» **Short exercise**
Rewrite the records from the line containing "Click the arrow" through the line containing "click(54, 313)", changing "screenshot" to "image" and leaving everything else unchanged.

:: Data shown ::

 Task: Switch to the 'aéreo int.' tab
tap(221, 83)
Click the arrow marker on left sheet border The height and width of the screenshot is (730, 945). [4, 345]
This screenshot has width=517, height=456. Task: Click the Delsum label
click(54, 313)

:::
:: Data shown ::

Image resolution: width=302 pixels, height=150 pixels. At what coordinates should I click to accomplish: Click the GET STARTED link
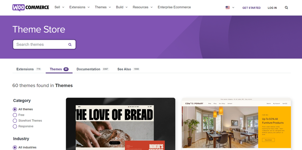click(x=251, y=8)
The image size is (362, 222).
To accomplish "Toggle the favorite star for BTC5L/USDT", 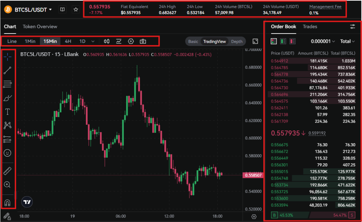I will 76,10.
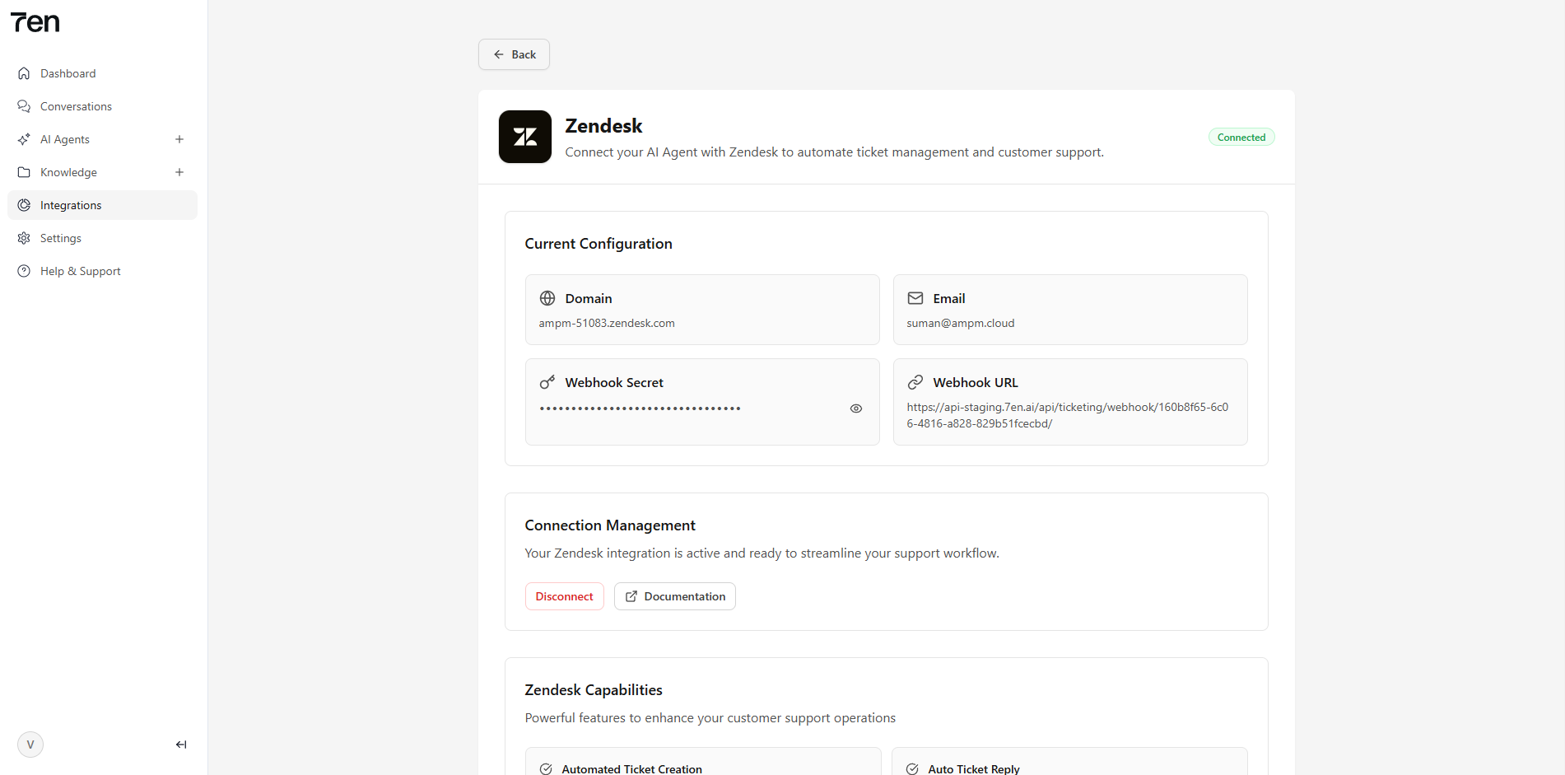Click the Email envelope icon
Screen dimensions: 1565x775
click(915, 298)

:::

» **Result below**
Click the arrow marker on left sheet border The height and width of the image is (730, 945). [4, 345]
This image has width=517, height=456. Task: Click the Delsum label
click(54, 313)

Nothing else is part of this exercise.